==== ENTRIES SUPPLIED ====

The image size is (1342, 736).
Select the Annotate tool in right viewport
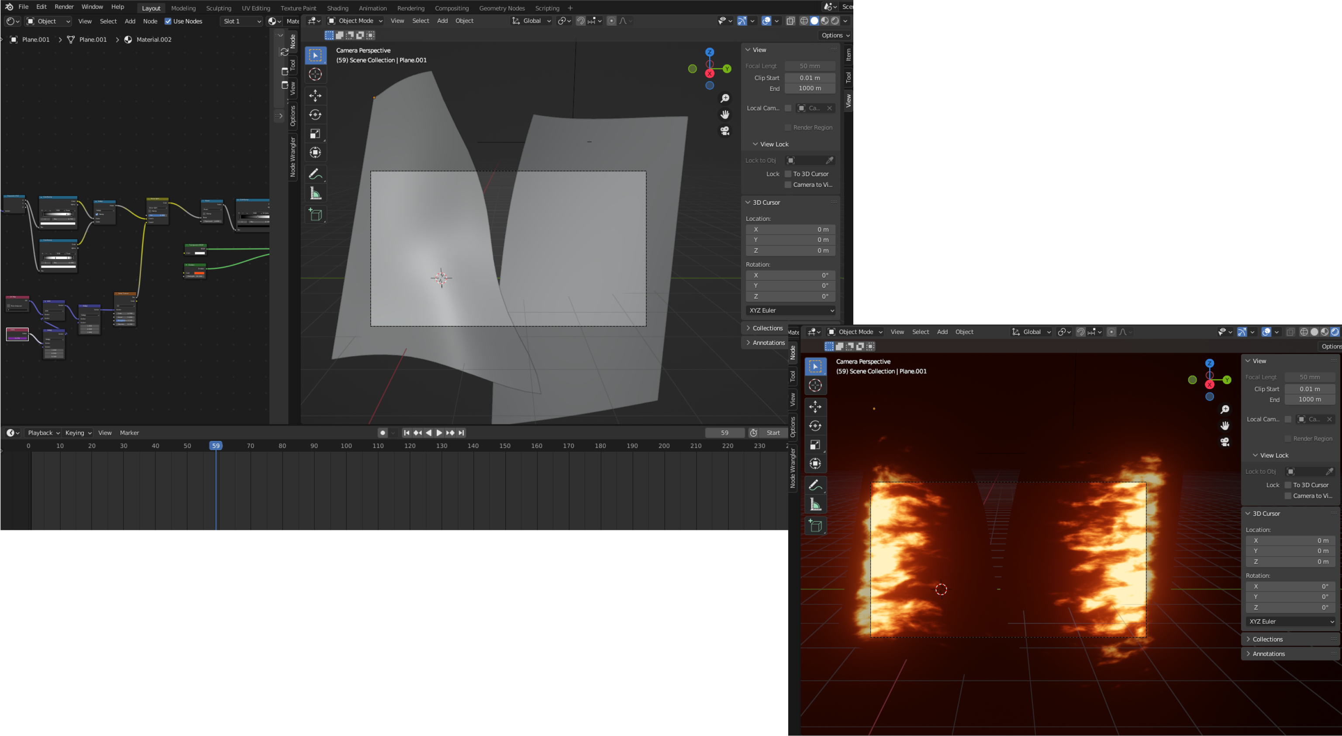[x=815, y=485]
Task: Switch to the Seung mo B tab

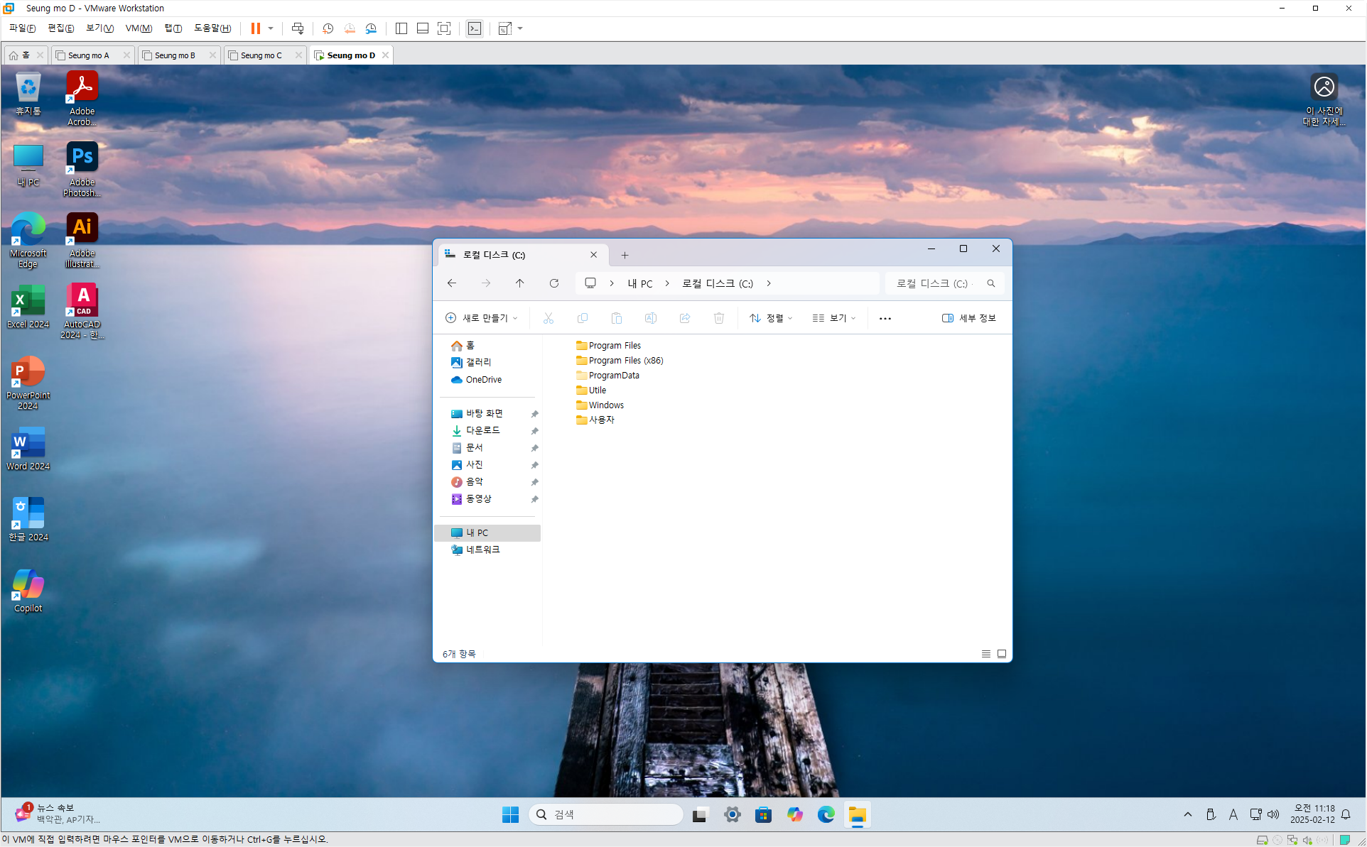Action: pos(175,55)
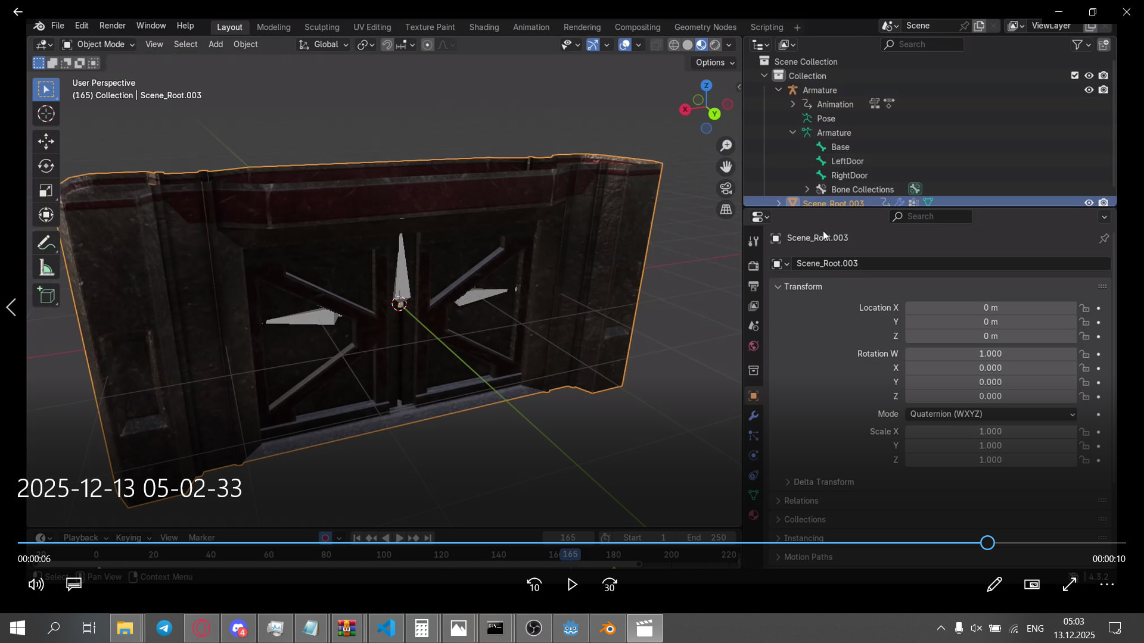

====
==== ENTRIES SUPPLIED ====

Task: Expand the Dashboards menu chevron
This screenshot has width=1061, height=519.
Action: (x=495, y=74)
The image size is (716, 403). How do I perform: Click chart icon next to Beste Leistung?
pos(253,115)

====
==== ENTRIES SUPPLIED ====

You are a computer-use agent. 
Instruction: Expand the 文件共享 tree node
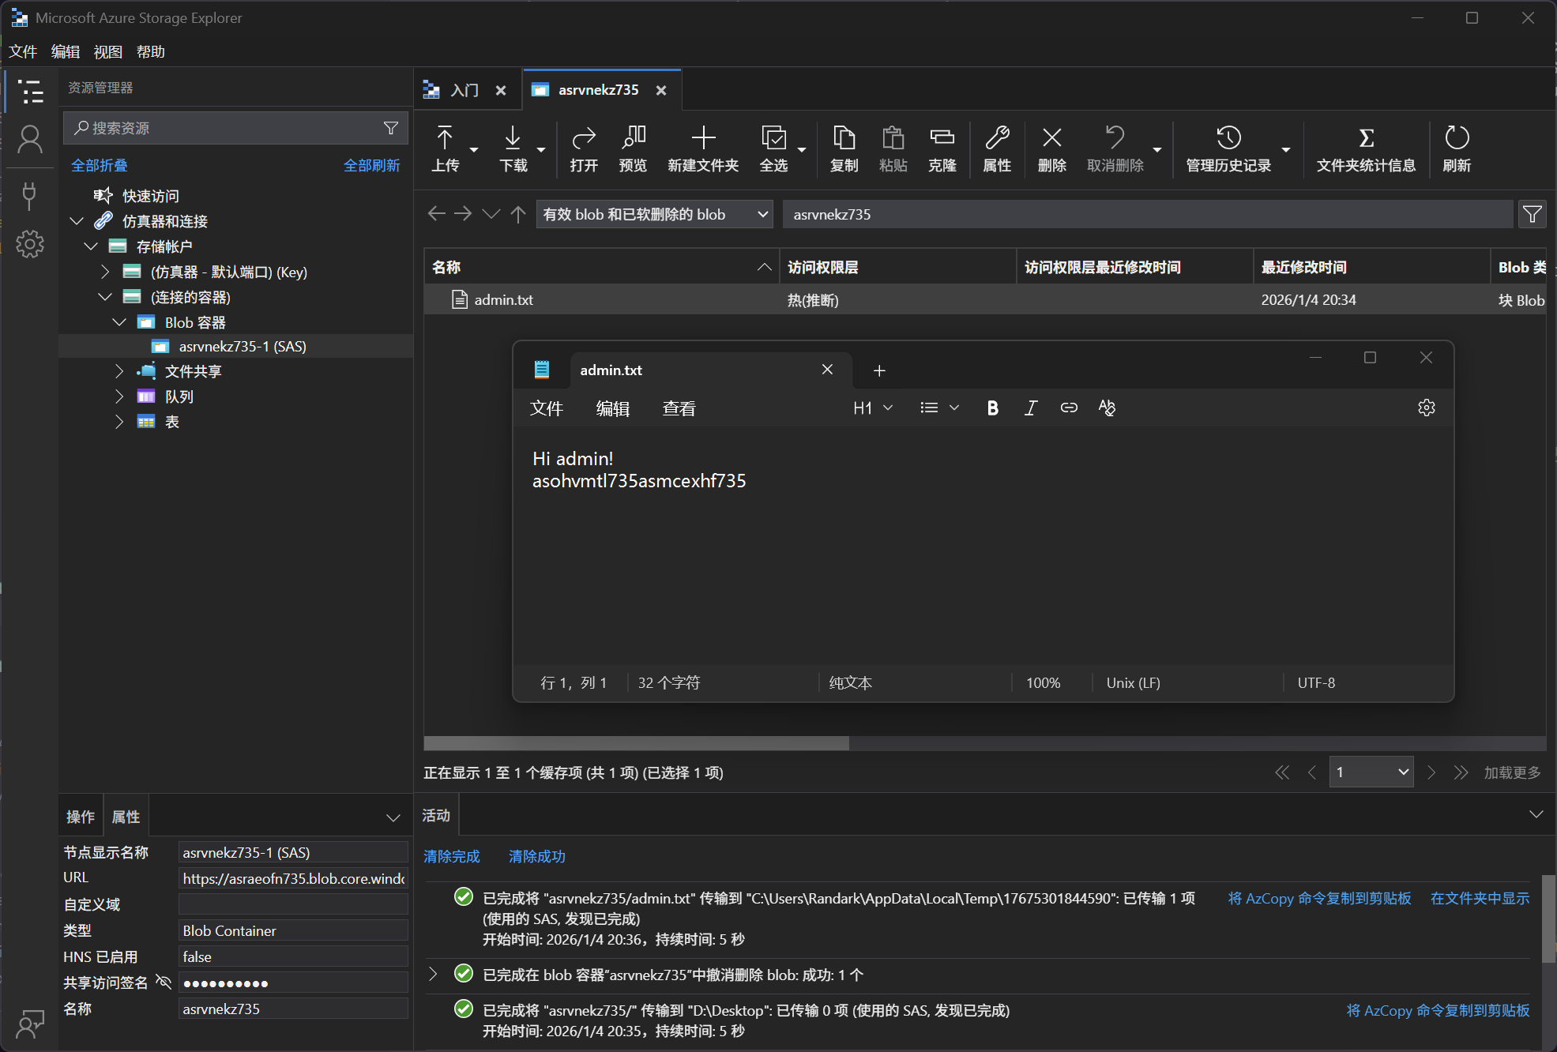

====

◆ **TRY IT**
Each line of the data that has the string "Expand" should be returned.

◆ **ANSWER TO THIS EXERCISE**
Task: Expand the Dashboards menu chevron
Instruction: Expand the 文件共享 tree node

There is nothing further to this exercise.